私はよく、中期的な利益水準と事業規模と人件費水準の話をしますが、その時に人事制度や年齢別構成の持続可能性ということをかなり気にしています。そのため、私はリストラ主義者と思われていることがあります。

その時に、制度と会社をめぐる状況を単純化したモデルで実情を説明することがあります。こんなことをしても、「恐怖」におびえる会社幹部の頭にはもう入らないということも多いのですが、何が起きているか?を説明するのにはとても便利で、過去に何十回も使ってきた方法です。

今日は、このモデルを簡単にご紹介したいと思います。(末尾にEXCELファイルをダウンロードできるようにします)

①会社ができて10年で30人規模まで成長した日本企業の多くはこんな感じ。

前提:25歳以下は退職率は20%、25歳を超えて35歳は10%、35歳を超えると5%と仮定します。(これは実情とあまり違わない値です。)

会社は徐々に発展し、一番上の創業メンバーは31歳で1名、30歳で2名(下図)、1歳おきに徐々に採用を増やしており、人数は増え、今年の大卒新人22歳は10人を採用したという社員が「ピラミッド状」の状態が発展期には実現しています。一方で、月額給与も、毎年1万円ずつの順調な引き上げ(いわゆる定期昇給)がなされ、たまたま年齢と同じ給与(年齢と同じ手取り額をもらうのが一人前の証と言われた時代があったものですが、そこには至らない)が実現しているものとします。

社会保険料率とか賞与とか、健康診断費用などその他の人件費のことは簡単のため省略し、「給与=人件費」として説明させていただきます。
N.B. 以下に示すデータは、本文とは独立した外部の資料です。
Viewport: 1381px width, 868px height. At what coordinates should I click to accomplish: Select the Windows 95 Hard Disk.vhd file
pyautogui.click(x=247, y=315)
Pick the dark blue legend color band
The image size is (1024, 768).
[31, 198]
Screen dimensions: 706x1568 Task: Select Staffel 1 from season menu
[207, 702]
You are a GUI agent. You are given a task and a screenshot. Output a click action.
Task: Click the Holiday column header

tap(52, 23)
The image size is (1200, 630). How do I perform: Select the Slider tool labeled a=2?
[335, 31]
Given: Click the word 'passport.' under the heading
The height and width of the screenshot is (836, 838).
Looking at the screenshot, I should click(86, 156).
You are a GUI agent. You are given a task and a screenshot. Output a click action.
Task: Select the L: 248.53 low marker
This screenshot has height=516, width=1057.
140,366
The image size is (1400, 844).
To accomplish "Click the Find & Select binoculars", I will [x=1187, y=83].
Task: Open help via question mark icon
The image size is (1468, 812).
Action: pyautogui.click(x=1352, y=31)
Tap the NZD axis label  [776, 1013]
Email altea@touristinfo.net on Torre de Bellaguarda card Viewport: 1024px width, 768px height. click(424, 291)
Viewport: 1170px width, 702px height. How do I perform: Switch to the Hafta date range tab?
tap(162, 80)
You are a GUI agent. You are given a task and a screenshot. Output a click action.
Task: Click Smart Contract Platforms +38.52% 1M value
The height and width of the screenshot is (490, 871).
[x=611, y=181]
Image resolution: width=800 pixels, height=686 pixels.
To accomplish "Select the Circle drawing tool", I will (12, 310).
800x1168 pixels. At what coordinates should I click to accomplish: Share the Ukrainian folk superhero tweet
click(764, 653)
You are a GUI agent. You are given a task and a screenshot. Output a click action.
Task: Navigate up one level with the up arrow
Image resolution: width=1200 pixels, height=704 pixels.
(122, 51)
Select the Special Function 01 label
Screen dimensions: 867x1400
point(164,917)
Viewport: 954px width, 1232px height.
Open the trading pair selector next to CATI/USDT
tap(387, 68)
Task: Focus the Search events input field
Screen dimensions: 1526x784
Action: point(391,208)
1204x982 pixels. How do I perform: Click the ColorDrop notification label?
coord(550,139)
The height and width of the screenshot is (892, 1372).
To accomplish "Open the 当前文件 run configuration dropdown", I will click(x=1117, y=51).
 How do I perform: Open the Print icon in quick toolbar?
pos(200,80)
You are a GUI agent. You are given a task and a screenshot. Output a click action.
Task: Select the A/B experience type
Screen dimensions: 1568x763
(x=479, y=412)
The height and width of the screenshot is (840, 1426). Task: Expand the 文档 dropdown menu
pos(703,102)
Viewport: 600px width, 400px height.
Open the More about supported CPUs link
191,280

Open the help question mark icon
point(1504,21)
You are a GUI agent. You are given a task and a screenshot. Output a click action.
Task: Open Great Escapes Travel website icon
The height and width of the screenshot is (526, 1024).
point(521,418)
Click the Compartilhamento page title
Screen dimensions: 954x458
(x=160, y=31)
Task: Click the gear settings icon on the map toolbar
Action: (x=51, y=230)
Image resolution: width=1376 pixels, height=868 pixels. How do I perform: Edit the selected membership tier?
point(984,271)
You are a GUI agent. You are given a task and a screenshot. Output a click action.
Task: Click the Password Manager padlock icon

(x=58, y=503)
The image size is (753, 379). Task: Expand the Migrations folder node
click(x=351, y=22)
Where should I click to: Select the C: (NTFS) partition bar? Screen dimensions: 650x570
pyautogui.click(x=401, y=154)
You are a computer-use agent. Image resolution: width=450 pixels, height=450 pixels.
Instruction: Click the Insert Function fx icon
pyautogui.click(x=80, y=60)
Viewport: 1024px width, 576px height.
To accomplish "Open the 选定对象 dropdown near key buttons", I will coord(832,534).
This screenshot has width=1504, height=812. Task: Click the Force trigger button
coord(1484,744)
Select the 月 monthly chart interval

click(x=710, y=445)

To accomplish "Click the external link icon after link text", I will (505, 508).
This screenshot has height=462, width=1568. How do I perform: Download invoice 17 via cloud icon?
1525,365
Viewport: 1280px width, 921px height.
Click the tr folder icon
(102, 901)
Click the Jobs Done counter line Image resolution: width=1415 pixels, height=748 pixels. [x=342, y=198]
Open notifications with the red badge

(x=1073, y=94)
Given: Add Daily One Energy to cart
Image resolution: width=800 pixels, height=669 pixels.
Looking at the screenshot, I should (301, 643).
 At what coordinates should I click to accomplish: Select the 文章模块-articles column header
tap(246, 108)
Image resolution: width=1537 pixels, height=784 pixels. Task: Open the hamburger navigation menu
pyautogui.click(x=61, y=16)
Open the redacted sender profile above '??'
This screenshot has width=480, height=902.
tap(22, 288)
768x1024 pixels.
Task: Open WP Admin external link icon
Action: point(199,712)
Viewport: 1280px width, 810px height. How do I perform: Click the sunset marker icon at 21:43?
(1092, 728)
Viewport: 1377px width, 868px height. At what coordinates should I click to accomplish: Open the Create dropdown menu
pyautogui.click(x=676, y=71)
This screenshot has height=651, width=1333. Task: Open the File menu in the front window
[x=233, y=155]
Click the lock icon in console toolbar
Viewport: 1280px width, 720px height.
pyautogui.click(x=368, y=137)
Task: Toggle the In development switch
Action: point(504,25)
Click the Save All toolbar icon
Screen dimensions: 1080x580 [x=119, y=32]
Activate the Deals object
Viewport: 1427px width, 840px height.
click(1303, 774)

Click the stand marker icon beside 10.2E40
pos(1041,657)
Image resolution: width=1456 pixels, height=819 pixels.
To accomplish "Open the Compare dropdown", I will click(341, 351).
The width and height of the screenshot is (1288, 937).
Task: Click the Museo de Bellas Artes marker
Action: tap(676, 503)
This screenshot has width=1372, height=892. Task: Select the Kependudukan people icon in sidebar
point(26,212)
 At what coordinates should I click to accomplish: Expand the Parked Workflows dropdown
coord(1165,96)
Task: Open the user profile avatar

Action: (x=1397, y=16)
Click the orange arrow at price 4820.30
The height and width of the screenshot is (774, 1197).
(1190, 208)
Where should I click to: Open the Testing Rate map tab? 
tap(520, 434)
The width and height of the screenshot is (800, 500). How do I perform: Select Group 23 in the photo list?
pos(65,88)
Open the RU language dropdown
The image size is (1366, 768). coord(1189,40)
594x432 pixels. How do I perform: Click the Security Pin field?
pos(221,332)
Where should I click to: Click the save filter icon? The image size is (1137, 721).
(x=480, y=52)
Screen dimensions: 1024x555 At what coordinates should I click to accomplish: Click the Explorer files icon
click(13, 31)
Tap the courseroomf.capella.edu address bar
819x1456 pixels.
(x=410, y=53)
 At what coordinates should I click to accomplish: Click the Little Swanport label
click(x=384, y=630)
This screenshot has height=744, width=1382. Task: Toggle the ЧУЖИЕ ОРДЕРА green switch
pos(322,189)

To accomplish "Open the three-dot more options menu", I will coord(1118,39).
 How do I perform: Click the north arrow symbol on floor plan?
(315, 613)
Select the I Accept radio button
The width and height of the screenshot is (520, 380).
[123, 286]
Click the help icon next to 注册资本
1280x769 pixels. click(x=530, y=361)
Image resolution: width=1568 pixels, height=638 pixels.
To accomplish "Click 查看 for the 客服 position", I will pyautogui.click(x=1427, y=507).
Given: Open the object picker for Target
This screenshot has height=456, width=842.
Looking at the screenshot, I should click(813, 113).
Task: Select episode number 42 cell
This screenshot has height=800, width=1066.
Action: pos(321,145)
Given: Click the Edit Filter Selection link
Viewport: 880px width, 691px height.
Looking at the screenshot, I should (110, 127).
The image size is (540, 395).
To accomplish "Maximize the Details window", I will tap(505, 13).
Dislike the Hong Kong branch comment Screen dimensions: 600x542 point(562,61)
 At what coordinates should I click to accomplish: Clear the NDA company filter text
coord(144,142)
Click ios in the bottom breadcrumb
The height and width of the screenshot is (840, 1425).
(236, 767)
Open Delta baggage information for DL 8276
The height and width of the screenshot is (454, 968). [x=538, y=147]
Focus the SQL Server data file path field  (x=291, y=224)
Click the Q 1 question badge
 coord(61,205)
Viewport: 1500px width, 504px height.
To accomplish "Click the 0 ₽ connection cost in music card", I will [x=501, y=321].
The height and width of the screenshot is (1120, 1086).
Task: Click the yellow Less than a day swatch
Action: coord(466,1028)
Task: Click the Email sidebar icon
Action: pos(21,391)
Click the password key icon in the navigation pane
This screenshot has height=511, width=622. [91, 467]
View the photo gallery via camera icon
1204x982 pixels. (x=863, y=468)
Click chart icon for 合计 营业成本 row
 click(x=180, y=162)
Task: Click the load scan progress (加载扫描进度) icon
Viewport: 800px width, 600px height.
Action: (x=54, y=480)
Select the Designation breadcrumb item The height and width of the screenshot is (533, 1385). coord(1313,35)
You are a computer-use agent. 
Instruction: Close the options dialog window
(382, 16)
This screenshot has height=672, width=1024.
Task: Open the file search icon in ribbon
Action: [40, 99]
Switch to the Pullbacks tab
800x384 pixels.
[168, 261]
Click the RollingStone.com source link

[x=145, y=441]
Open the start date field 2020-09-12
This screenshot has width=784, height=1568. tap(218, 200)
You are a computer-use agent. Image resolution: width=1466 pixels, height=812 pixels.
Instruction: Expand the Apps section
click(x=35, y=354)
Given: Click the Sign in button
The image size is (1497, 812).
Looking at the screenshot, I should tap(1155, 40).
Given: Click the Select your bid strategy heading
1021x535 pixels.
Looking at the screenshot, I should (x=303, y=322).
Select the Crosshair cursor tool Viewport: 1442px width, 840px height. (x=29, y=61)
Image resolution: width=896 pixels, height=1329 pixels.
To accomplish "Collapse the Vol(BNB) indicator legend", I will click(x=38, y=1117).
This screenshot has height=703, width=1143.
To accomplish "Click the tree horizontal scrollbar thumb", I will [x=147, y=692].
ですので、本当はこのモデルの金額は、記載の額の1.5倍ぐらいになっています。

そうすると表1の通り、人件費は1080万円、平均費用は24.5万円となります。単純に言えば、この会社は今月1080万円以上の粗利を稼いできてくれないと会社は困りますし、全員が営業というわけではないかもしれませんが、一人あたり24.5万円の稼ぎが必要です。仮にここで、31歳の1名はマネージャーでマネジメント業務にあたり稼ぎに当たらないとすると、その他の人の一人当たりの負担は、25.1万円となります。、まあ、「給料分ぐらいは稼がないといる価値ない」、ということです。

②次の年には…

次の年、それぞれに年齢層に応じた退職(自然減)が発生します。この退職を害悪視する傾向も日本企業では強いですが、どんな会社でも自然減というものはあり、それは事業モデルで適切に見込んでおくべきものです。採用し教育する仕組みは事業が持続するうえで必須のものであるということを中小企業は見落としがちです。そして、A社では会社の制度なのか慣習なのかに基づき、それぞれ1万円ずつ昇給が起こります。一度やってしまうと次から社員はそれが当然の権利化と思い、社長は断りにくくなるという会社が結構多いのが実情です。

退職(自然減)が出ると人数は減り37.1人になってしまいます。そうすると、お客様への対応要員が不足してしまいますので、マネージャーは補充してくれ、という話になるわけですが、入ってすぐに戦力になるわけでもなければ、若い時期の退職率の高さも見込む必要がありますので、ここでの補充は9人、総人員数は46人と昨年比+2名となるようなことが通常です。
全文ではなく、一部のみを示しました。